IHSEP-package: Inhomogeneous Self-exciting Process
In IHSEP: Inhomogeneous Self-Exciting Process
IHSEP-package R Documentation
Inhomogeneous Self-exciting Process
Description
Simulates the (inhomogeneous) Self-exciting point process (SEPP), or
Hawkes process, on [0,T] with a given (possibly time-varying)
baseline/background intensity function nu and excitation
function (fertility rate function) g. Or calculate the
likelihood of an SEPP with baseline intensity nu and excitation
function g for a given set of event times on [0,T].
Details
Package: IHSEP
Type: Package
Version: 1.0
Date: 2014-05-12
License: GPL(>=2)
Author(s)
Feng Chen <feng.chen@unsw.edu.au>
Maintainer: Feng Chen <feng.chen@unsw.edu.au>
References
Feng Chen and Peter Hall (2013). Inference for a nonstationary
self-exciting point process with an application in ultra-high frequency
financial data modeling. Journal of Applied Probability
50(4):1006-1024.
Feng Chen and Peter Hall (2016). Nonparametric Estimation for
Self-Exciting Point Processes – A Parsimonious Approach. Journal of
Computational and Graphical Statistics 25(1): 209-224.
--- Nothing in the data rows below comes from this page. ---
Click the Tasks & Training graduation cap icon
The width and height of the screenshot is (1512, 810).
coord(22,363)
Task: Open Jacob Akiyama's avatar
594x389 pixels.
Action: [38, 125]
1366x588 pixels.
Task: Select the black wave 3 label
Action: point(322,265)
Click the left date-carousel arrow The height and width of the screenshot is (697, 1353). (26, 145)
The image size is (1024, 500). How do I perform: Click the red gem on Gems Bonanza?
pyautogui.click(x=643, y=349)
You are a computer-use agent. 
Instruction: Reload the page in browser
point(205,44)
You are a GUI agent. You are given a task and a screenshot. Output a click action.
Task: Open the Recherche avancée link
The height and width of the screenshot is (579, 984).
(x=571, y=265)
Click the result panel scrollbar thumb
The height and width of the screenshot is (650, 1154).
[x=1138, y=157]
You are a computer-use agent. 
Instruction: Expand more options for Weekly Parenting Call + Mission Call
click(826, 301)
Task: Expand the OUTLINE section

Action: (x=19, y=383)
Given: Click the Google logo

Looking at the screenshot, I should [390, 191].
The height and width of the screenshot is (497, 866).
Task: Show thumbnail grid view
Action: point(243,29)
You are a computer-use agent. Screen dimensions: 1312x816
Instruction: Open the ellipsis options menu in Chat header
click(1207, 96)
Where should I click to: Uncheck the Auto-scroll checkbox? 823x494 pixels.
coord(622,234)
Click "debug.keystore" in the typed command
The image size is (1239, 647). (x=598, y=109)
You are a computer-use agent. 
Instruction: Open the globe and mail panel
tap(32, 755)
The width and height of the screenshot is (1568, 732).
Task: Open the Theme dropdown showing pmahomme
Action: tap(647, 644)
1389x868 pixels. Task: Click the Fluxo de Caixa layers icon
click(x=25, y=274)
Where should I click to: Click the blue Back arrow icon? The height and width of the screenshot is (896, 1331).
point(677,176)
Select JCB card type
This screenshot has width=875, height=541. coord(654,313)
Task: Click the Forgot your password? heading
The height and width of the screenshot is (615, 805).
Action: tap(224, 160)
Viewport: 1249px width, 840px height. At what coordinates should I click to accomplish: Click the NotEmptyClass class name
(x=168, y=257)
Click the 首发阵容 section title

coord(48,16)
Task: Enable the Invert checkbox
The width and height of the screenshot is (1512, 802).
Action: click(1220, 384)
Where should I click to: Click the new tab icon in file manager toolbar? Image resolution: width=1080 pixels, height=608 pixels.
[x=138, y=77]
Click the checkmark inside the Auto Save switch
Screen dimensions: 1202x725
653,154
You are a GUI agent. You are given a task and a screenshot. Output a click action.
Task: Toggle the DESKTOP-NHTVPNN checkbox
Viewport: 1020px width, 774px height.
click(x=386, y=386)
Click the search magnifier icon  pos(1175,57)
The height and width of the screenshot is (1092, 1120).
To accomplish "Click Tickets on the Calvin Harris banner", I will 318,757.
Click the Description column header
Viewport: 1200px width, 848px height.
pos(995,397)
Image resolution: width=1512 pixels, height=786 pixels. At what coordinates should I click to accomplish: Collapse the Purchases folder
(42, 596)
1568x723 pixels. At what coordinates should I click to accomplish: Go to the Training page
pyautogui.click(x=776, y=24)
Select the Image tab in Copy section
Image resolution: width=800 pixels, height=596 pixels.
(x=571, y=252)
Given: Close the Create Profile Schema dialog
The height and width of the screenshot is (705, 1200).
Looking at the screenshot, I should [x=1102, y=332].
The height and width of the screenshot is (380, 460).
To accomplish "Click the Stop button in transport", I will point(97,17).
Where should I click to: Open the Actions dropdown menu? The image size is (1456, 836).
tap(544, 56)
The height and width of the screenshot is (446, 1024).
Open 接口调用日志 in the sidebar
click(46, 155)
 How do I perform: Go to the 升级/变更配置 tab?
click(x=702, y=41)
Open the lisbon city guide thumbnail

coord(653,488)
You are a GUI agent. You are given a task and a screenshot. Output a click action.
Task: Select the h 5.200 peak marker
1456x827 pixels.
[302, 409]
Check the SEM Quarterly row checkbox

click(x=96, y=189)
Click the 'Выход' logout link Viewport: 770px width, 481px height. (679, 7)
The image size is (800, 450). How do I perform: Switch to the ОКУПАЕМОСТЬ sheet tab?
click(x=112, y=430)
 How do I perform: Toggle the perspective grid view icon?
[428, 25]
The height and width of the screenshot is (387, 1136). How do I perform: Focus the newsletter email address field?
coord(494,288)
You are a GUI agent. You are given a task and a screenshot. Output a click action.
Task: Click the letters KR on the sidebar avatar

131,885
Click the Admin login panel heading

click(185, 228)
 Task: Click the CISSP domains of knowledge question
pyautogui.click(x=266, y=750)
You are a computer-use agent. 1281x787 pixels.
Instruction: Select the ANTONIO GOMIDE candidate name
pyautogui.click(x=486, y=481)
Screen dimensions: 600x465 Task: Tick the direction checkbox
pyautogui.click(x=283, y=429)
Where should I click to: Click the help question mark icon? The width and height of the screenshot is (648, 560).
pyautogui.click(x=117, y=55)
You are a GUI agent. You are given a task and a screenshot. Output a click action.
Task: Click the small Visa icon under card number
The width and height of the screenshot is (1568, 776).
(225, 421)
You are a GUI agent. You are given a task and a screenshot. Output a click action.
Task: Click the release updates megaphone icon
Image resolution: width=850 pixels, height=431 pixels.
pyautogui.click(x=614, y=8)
Alan G Hawkes (1971). Spectra of some self-exciting and mutually
exciting point processes. Biometrika 58(1):83-90.
Examples
## Not run:
## simulate the times of a Poisson process on [0,1] with intensity
## function nu(t)=100*(2+cos(2*pi*t)).
tms <- simPois(int=function(x)100*(2+cos(2*pi*x)),int.M=300)
## calculate a nonparametric estimate of the intensity function
int <- lpint::lpint(tms,Tau=1)
matplot(int$x,int$y+qnorm(0.975)*outer(int$se,c(-1,0,1)),type="l",lty=c(2,1,2),
col=1,xlab="t",ylab="nu(t)")
curve(100*(2+cos(2*pi*x)),add=TRUE,col="red")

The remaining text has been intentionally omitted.